Friday, August 15, 2014

Mary our Mother

The feast of the Assumption... Death, where is your sting?  Sin, where is your victory? 

I have never quite understood why to celebrate this day.  I know that makes me sound like a complete pagan, but it has never struck my heart as anything very important.  I absolutely love the feast of the Annunciation.  Mary says yes and Christ is conceived in her.  For the first time ever, the Eternal God is physically present on this earth.  God becomes a little tumble of cells at the mercy of His mother's body to keep Him alive and to cherish Him.  And then we are invited to encounter this living God, not only spiritually, but physically as well.  The mysteries of the Annunciation bring so much joy and wonder to my heart. 

Other times, the great feast days of the Church are, sad to say, an excuse for me to eat more or to break a fast.  St. Joseph's feast day in Lent is exciting because it is just that, a feast day.  But as being a parent often challenges me to be more conscious about my behavior, dreaming of raising a good Catholic family on which these feast days are significant for more reasons than that we absolutely have to go to Mass or... what a great reason to run down the street and get Chipotle--my dreams also include relaying to my children why we are celebrating in the first place.  What is taking place?  Why rejoice in such a particular way today, this day that Mary assumed into Heaven?  What does that have to do with us? 

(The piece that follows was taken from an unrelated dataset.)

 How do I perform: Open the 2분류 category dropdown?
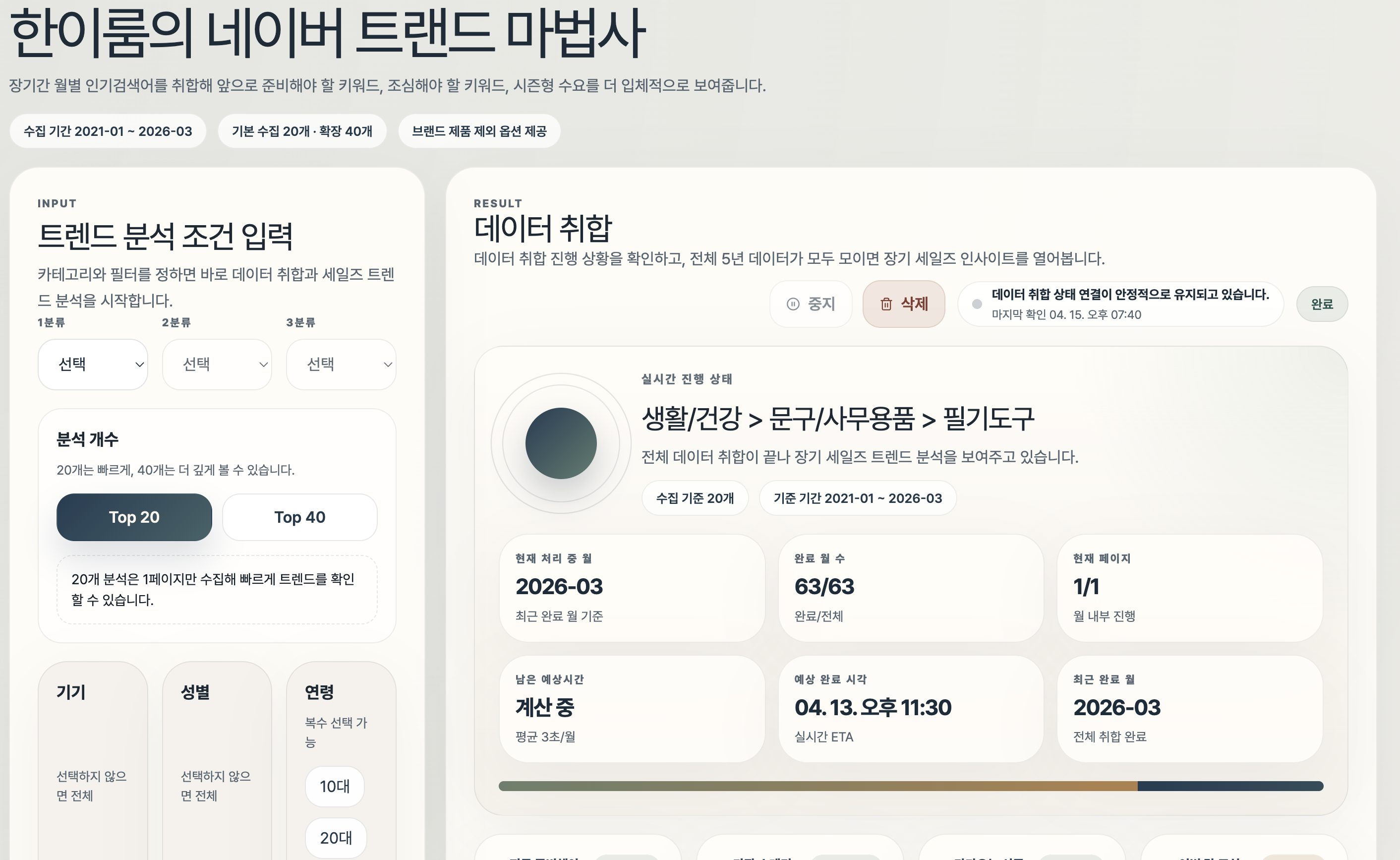pyautogui.click(x=217, y=365)
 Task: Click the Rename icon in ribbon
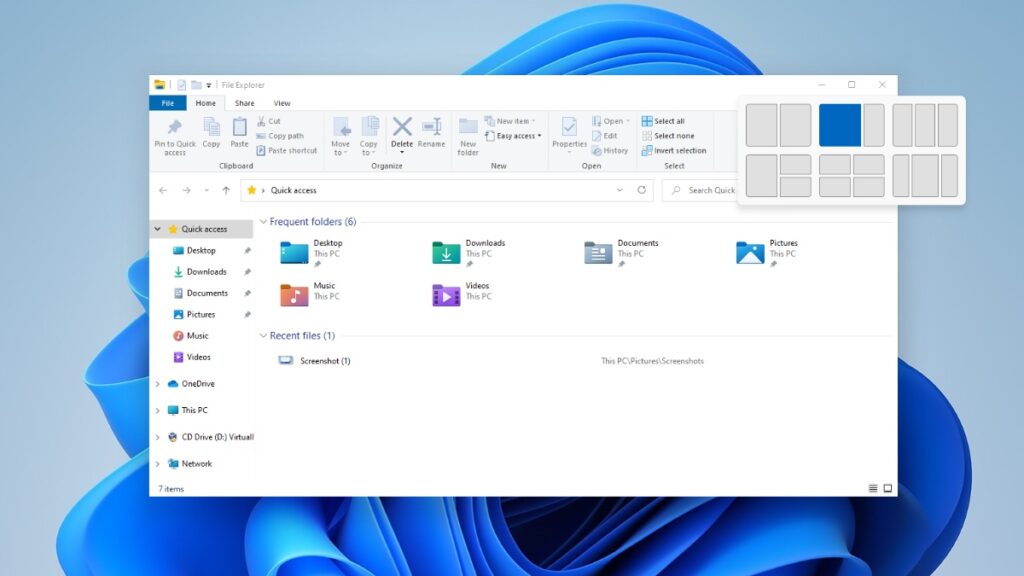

This morning in prayer I ended up surfing the internet for reflections on this special day, and was struck by words of Pope John Paul II saying that Mary leads the way for us into Heaven.  She shows us the power of Christ's triumph.  She is the first victim of God's mercy, she who was protected from even sinning in the first place, and who is first in line to experience His glory.  God shows us in her what will be for us.  This is good news! 

I still am hungry for more knowledge about this day and for a deeper encounter with Mary and Jesus in these mysteries, but I want to share one other comforting reflection.  I am probably not the only mother who often is gripped with anxiety over harm coming to my children.  Of all of these things I attempt to surrender to God and His providence, the lives of my children are the most difficult.  I find myself returning again and again to this breach in my relationship with Christ, because I can't seem to bring myself to trust Him with this.  Lately I have had an image that brings me closer to peace when I am swamped by these fears, and it is also significant to this feast day of Our Lady.  When Agnes gets hurt, she is hurt for but a moment, and I hold her in my arms until she is ok again.  My love for her is what she desires the most when she has to go through pain.  If I have this much love for my child, and if she is so consoled by me, so imperfect a mother, how much more, when death takes her, will Mary, the most perfect of mothers, and perfect in love, be able to hold her, to comfort her, to bring her rejoicing into beautiful Heaven.  How much confidence I can have in our Mother to care for my child if I am absent? 

Granted this latter reflection is probably not the one I will share with my little children around the feast day dinner table, but I will have more to share with them about death's failure to triumph, about our mother who waits for us in Heaven, about our own resurrection, and about Christ, who is the ultimate Prize, and so completely available to us always.